Assignment
Reproduce all records verbatim.

Information given
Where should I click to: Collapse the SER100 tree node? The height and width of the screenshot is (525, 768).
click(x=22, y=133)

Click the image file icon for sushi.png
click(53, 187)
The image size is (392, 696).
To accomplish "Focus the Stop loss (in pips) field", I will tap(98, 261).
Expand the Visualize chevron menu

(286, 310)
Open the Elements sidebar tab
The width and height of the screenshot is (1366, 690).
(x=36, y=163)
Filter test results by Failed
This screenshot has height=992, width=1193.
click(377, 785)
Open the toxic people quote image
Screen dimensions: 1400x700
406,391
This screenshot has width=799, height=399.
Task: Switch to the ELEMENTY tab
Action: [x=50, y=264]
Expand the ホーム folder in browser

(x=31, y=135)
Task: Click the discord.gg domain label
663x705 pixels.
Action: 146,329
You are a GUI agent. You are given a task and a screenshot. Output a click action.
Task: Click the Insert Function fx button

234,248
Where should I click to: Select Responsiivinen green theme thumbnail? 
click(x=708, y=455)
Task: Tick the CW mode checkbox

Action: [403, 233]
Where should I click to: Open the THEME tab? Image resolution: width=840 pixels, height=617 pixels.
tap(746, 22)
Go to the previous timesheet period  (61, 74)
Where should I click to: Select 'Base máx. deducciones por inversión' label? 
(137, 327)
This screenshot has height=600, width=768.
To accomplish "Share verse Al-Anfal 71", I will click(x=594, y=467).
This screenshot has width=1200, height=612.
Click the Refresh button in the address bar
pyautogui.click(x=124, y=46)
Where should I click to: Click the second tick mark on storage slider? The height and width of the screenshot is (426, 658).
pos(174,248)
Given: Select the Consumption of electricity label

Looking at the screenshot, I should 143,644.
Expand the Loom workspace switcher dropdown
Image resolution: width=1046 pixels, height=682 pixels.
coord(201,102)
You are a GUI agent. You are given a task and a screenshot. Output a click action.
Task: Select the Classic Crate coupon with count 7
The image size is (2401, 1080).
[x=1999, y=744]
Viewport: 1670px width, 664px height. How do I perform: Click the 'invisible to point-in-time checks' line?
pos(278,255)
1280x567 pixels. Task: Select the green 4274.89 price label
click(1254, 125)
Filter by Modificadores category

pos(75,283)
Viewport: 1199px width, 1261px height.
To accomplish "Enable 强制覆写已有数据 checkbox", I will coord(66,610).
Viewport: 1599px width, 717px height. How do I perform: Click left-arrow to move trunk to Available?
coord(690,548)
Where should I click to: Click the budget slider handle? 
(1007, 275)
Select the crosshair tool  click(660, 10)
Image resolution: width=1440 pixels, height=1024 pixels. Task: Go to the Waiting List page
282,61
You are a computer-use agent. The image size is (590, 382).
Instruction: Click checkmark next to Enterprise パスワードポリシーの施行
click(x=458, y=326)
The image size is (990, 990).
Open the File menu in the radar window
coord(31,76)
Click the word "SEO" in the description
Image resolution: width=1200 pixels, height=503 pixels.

Exercise solution
Where should I click to: Collapse the SER100 tree node? The height and width of the screenshot is (525, 768).
click(x=22, y=133)

Click the image file icon for sushi.png
click(53, 187)
The image size is (392, 696).
To accomplish "Focus the Stop loss (in pips) field", I will tap(98, 261).
Expand the Visualize chevron menu

(286, 310)
Open the Elements sidebar tab
The width and height of the screenshot is (1366, 690).
(x=36, y=163)
Filter test results by Failed
This screenshot has height=992, width=1193.
click(377, 785)
Open the toxic people quote image
Screen dimensions: 1400x700
406,391
This screenshot has width=799, height=399.
Task: Switch to the ELEMENTY tab
Action: [x=50, y=264]
Expand the ホーム folder in browser

(x=31, y=135)
Task: Click the discord.gg domain label
663x705 pixels.
Action: 146,329
You are a GUI agent. You are given a task and a screenshot. Output a click action.
Task: Click the Insert Function fx button

234,248
Where should I click to: Select Responsiivinen green theme thumbnail? 
click(x=708, y=455)
Task: Tick the CW mode checkbox

Action: [403, 233]
Where should I click to: Open the THEME tab? Image resolution: width=840 pixels, height=617 pixels.
tap(746, 22)
Go to the previous timesheet period  (61, 74)
Where should I click to: Select 'Base máx. deducciones por inversión' label? 
(137, 327)
This screenshot has height=600, width=768.
To accomplish "Share verse Al-Anfal 71", I will click(x=594, y=467).
This screenshot has width=1200, height=612.
Click the Refresh button in the address bar
pyautogui.click(x=124, y=46)
Where should I click to: Click the second tick mark on storage slider? The height and width of the screenshot is (426, 658).
pos(174,248)
Given: Select the Consumption of electricity label

Looking at the screenshot, I should 143,644.
Expand the Loom workspace switcher dropdown
Image resolution: width=1046 pixels, height=682 pixels.
coord(201,102)
You are a GUI agent. You are given a task and a screenshot. Output a click action.
Task: Select the Classic Crate coupon with count 7
The image size is (2401, 1080).
[x=1999, y=744]
Viewport: 1670px width, 664px height. How do I perform: Click the 'invisible to point-in-time checks' line?
pos(278,255)
1280x567 pixels. Task: Select the green 4274.89 price label
click(1254, 125)
Filter by Modificadores category

pos(75,283)
Viewport: 1199px width, 1261px height.
To accomplish "Enable 强制覆写已有数据 checkbox", I will coord(66,610).
Viewport: 1599px width, 717px height. How do I perform: Click left-arrow to move trunk to Available?
coord(690,548)
Where should I click to: Click the budget slider handle? 
(1007, 275)
Select the crosshair tool  click(660, 10)
Image resolution: width=1440 pixels, height=1024 pixels. Task: Go to the Waiting List page
282,61
You are a computer-use agent. The image size is (590, 382).
Instruction: Click checkmark next to Enterprise パスワードポリシーの施行
click(x=458, y=326)
The image size is (990, 990).
Open the File menu in the radar window
coord(31,76)
Click the word "SEO" in the description
Image resolution: width=1200 pixels, height=503 pixels.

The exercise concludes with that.